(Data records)
═══

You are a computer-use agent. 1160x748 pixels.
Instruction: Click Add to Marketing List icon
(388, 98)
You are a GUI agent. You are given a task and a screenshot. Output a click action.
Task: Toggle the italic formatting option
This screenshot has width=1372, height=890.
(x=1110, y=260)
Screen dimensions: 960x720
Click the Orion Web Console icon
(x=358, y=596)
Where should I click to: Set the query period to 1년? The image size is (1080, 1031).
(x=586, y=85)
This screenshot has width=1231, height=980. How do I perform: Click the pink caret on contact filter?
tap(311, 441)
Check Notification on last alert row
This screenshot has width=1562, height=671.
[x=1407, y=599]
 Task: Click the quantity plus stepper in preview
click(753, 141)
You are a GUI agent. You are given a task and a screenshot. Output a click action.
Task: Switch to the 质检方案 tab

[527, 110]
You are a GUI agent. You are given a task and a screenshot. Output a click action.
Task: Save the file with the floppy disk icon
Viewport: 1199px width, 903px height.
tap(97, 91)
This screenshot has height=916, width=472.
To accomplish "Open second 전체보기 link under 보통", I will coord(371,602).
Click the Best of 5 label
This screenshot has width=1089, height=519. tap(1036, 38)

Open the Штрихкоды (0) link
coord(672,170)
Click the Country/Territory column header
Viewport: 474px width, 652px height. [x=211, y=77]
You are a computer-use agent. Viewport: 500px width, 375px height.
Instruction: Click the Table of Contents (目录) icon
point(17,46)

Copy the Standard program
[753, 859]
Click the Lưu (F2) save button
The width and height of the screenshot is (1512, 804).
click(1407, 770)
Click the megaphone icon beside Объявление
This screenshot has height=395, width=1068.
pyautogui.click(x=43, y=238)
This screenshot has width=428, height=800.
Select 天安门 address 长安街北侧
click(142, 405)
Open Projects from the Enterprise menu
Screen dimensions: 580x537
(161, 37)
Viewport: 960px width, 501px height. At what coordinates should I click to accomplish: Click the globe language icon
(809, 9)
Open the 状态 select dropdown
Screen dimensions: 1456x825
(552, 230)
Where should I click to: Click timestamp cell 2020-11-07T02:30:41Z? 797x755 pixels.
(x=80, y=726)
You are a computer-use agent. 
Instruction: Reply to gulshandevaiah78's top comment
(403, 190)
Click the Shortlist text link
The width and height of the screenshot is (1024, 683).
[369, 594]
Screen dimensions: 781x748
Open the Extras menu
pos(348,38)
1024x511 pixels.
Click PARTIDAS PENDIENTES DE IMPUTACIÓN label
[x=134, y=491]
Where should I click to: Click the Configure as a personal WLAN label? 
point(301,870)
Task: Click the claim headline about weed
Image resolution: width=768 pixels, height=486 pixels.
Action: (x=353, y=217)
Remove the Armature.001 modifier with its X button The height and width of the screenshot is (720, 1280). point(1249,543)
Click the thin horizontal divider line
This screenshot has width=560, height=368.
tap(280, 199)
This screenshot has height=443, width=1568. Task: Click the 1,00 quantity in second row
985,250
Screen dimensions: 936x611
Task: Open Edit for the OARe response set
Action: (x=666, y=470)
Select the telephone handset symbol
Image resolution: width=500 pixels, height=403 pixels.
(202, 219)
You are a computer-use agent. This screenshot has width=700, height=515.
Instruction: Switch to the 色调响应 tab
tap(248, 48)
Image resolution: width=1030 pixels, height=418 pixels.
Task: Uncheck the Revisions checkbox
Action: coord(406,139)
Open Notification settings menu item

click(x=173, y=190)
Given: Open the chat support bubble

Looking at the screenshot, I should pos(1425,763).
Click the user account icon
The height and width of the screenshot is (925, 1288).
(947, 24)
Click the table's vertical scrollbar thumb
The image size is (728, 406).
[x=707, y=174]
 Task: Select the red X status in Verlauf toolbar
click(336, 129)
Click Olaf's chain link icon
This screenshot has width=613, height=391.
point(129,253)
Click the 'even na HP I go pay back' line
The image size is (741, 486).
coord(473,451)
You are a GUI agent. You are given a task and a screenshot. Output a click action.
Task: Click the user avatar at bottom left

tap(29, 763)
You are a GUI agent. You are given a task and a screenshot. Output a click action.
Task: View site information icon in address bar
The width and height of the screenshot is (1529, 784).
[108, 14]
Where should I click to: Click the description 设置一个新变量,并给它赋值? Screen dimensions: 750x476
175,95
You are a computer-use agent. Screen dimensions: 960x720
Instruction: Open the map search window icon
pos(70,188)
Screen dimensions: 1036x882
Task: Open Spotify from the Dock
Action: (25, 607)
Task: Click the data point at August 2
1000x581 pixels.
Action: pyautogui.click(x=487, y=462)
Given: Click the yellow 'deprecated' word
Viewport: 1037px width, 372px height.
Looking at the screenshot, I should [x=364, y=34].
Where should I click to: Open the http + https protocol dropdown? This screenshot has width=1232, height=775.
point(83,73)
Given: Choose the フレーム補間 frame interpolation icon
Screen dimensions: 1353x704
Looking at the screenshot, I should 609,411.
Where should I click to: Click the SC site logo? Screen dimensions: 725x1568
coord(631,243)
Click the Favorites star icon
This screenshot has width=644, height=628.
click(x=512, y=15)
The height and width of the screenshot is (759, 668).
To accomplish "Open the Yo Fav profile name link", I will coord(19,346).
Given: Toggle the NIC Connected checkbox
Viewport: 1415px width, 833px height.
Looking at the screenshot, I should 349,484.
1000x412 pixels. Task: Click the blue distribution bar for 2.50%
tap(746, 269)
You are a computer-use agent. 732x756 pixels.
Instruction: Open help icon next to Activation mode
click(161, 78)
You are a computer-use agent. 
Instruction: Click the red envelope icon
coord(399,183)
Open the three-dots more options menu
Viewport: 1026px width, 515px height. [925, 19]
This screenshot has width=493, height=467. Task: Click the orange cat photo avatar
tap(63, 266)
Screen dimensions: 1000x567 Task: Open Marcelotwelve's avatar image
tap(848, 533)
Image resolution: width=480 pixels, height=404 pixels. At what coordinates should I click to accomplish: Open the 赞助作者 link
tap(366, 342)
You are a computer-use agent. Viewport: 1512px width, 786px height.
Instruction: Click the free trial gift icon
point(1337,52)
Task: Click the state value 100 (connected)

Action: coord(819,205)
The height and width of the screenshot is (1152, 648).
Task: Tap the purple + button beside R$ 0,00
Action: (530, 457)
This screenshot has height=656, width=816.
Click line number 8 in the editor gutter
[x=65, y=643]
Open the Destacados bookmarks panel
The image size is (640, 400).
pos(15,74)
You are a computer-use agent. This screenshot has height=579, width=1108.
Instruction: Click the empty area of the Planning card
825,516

═══

**Prompt**
Go through the entries above and report every line in which the word "will" appears.

**Expected output**
To accomplish "Open second 전체보기 link under 보통", I will coord(371,602).
To accomplish "Open the Yo Fav profile name link", I will coord(19,346).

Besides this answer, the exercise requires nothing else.